● **Assignment**:
Once you find the line with "This screenshot has width=411, height=308." in the entries below, print it and each line after it up to and including the line with "the back chevron", exactly, without pictures.

● **Working data**:
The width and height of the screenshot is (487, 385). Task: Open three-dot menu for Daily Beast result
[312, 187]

==

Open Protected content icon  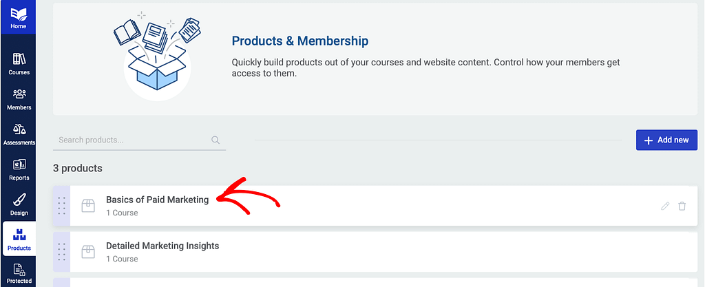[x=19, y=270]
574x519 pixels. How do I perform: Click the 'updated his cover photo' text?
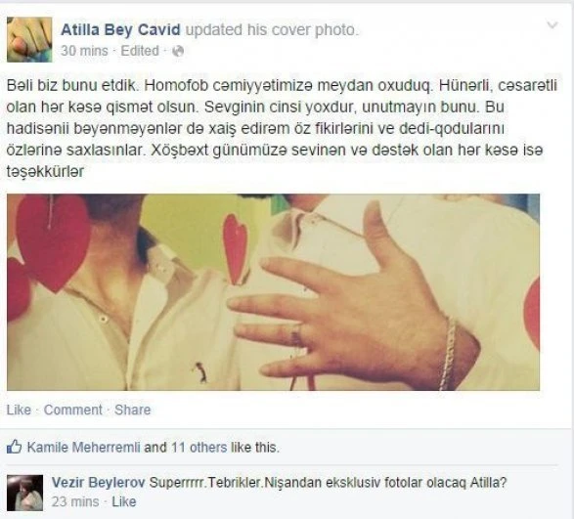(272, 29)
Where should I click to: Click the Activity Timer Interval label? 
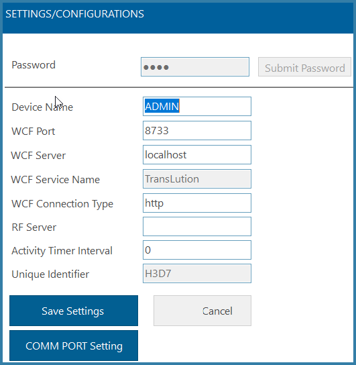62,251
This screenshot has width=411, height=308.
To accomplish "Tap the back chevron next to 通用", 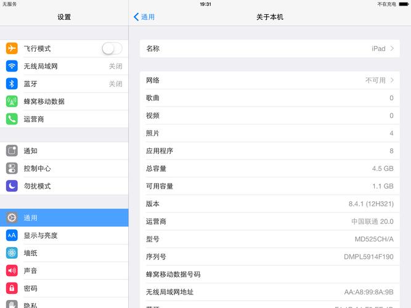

--

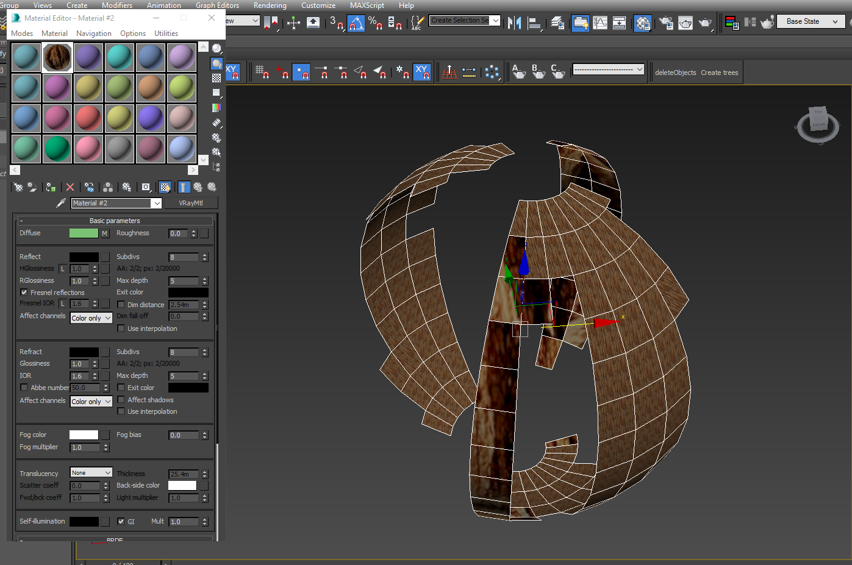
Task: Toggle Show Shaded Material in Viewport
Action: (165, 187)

● **Solution for this task**:
This screenshot has width=411, height=308.
To accomplish "Tap the back chevron next to 通用", 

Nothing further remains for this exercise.